В.Б. Дай Бог телевидению понять, что на чернухе далеко не уедешь. Почаще бы им обращаться к МХАТу, Малому театру и другим русским центрам культуры. Но как существует сегодня ваш театр в условиях этих 0,3% от бюджета на все театры России?
Т.Д. Последние два года из бюджета перепадает только то, что идет на зарплату актерам. Самая высокая зарплата актера МХАТа — 584 рубля. И уж крайне редко идет так называемый восемнадцатый разряд — что-то около 650 рублей. Такова цена русского актера. На эту зарплату актеры не могут не то что одеться, а даже себя прокормить. Отсюда вывод: целенаправленное разрушение и уничтожение русского театра является целью государственной политики.
В.Б. Для выживания выделили группу, как вы, Татьяна Васильевна, говорите, привилегированных театров,туда попал МХАТ имени Чехова и не попал МХАТ имени Горького. Почему? Кто проводит эту дискриминацию? Кто ее направляет?

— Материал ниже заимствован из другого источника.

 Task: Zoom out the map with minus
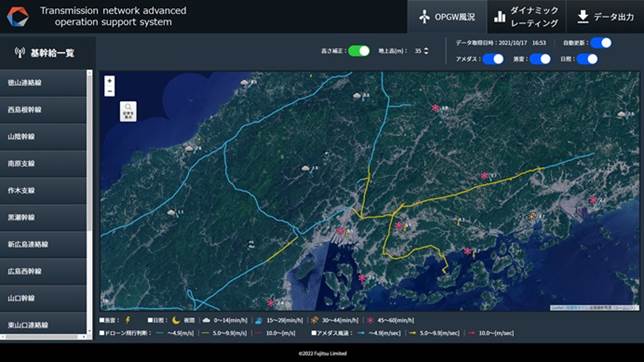[x=109, y=91]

Т.Д. Я не думаю, что кто-то из членов правительства видел спектакли в том и в нашем МХАТе. Я думаю, члены правительства рассчитывали на порядочность тех людей, которые определяют театральную политику и входят в комиссию при Министерстве культуры. Либо в комиссию при президенте России. Состав этих комиссий необходимо откорректировать в сторону объективности. Эта привилегированная группа уютно засиделась при президенте, согрелась и выдает ложную информацию о положении дел в русских театрах. Скажем, в ответ на запрос Станислава Говорухина о несправедливом отношении к МХАТу имени Горького Сысуев отвечает: не тот уровень игры. Но, позвольте, если я спрошу господина Сысуева, что он видел в том театре, имени Чехова, и что он видел в нашем театре, я поставлю его в неловкое положение. Он ничего не видел ни у нас, ни у них. Значит, он рассчитывал на порядочную информацию деятелей от театра.
В.Б. И все-таки впереди столетие МХАТа. Как ваш театр его отмечает? Будут ли совместные мероприятия с МХАТом Ефремова? Придут ли к вам официальные лица? Министр культуры Владимир Егоров? Мэр Москвы Юрий Лужков?
Т.Д. Мы приглашаем всех. Мы проводим юбилей великого русского театра, МХАТа. Проводим именно в тот день — 27 октября, когда был показан первый спектакль Художественного театра. Не пойму, почему театр Ефремова отмечает юбилей 26 октября. Это достаточно странно. Может, потому что 26 — это понедельник? День премьеры «Царя Федора...» всегда считался рождением Художественного театра. В общем хаосе эта странность приобретает некий дьявольский характер. Словно Воланд играет с МХАТом имени Чехова. Этакая шутка — досрочное празднование.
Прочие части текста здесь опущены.